Your task ▸ Beginning with the line that holds "Given: Click the Jobs briefcase icon" and ending with the last line, please repeat the entries exactly and omit the pictures.

+ + + +

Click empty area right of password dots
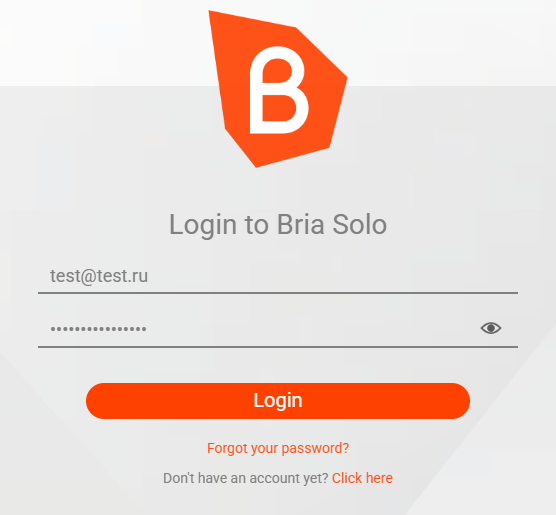The image size is (556, 515). 312,329
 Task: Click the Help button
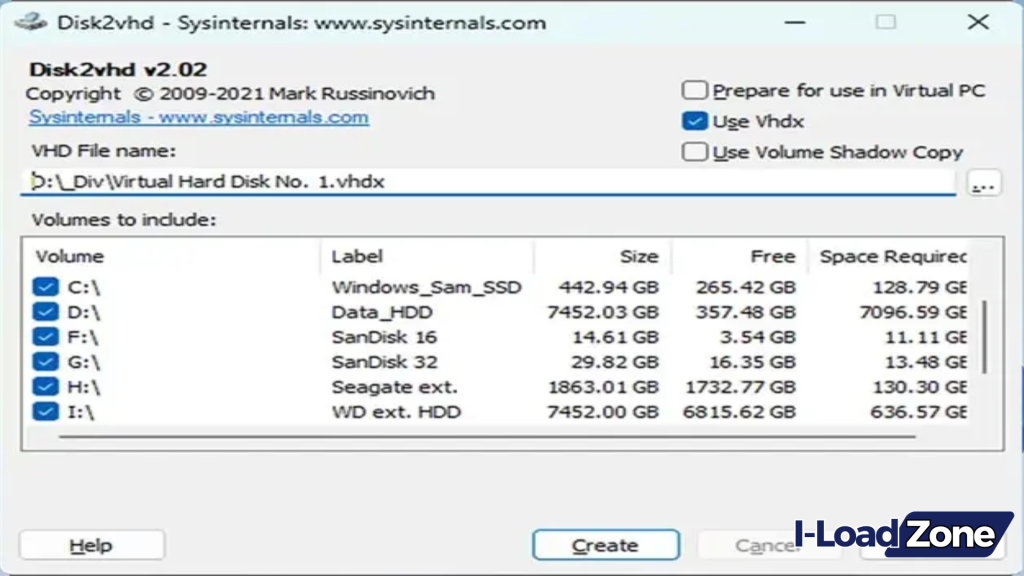click(x=91, y=545)
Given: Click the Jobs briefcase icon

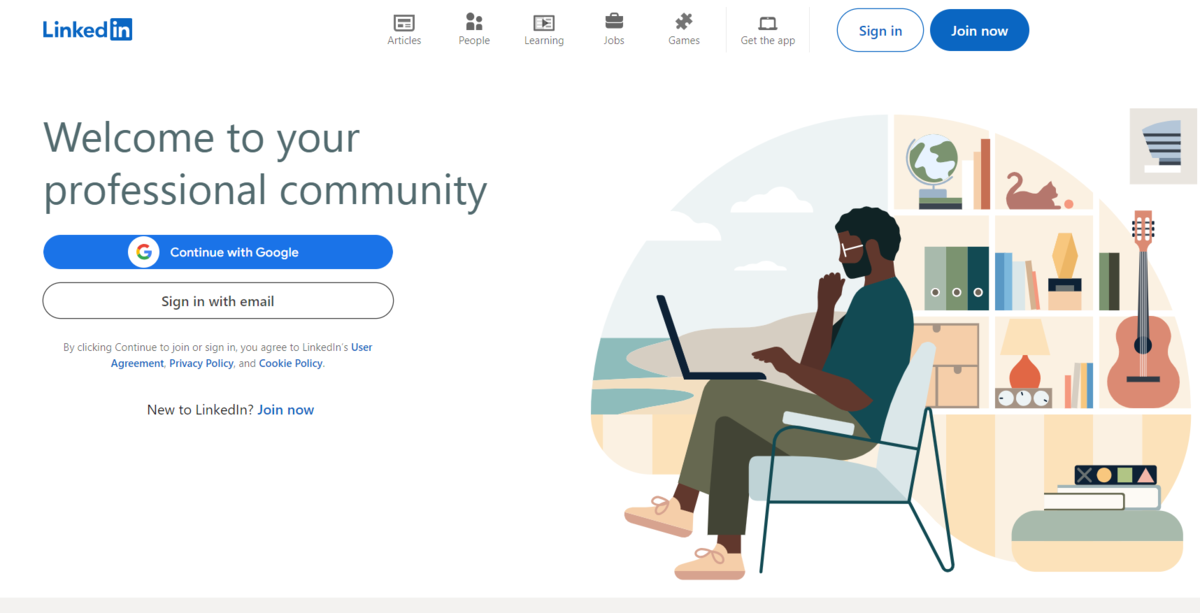Looking at the screenshot, I should (614, 21).
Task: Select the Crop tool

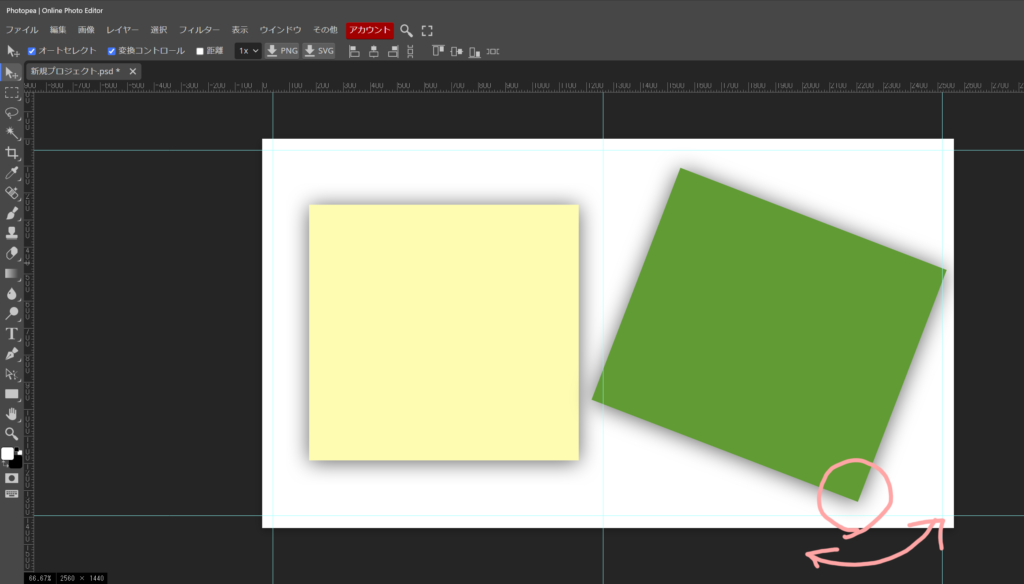Action: pyautogui.click(x=12, y=153)
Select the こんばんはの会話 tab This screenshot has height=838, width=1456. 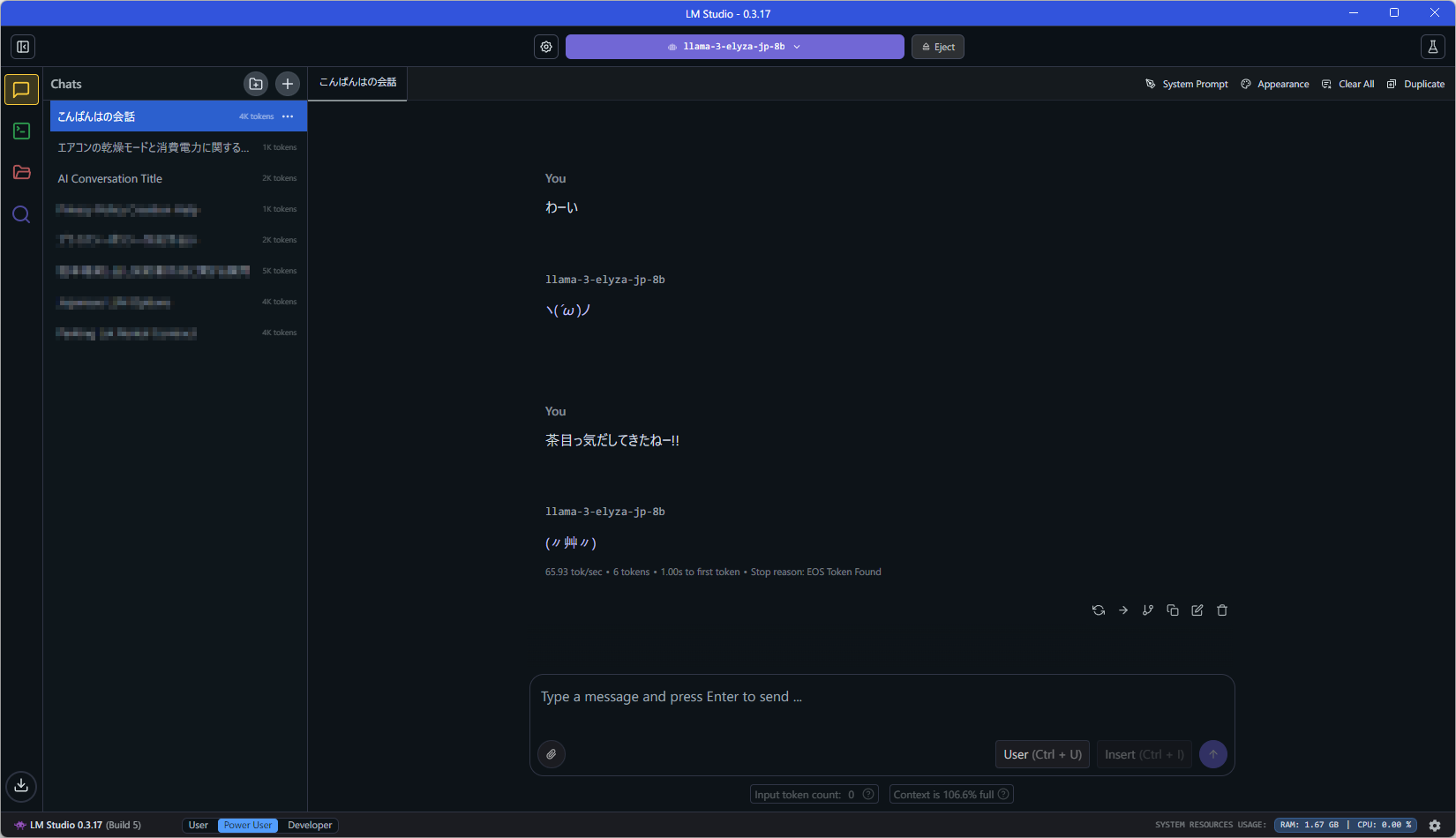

+ + + +

Your response ▸
Given: Click the Jobs briefcase icon

Looking at the screenshot, I should (614, 21).
Task: Select the Crop tool

Action: pyautogui.click(x=12, y=153)
Select the こんばんはの会話 tab This screenshot has height=838, width=1456. 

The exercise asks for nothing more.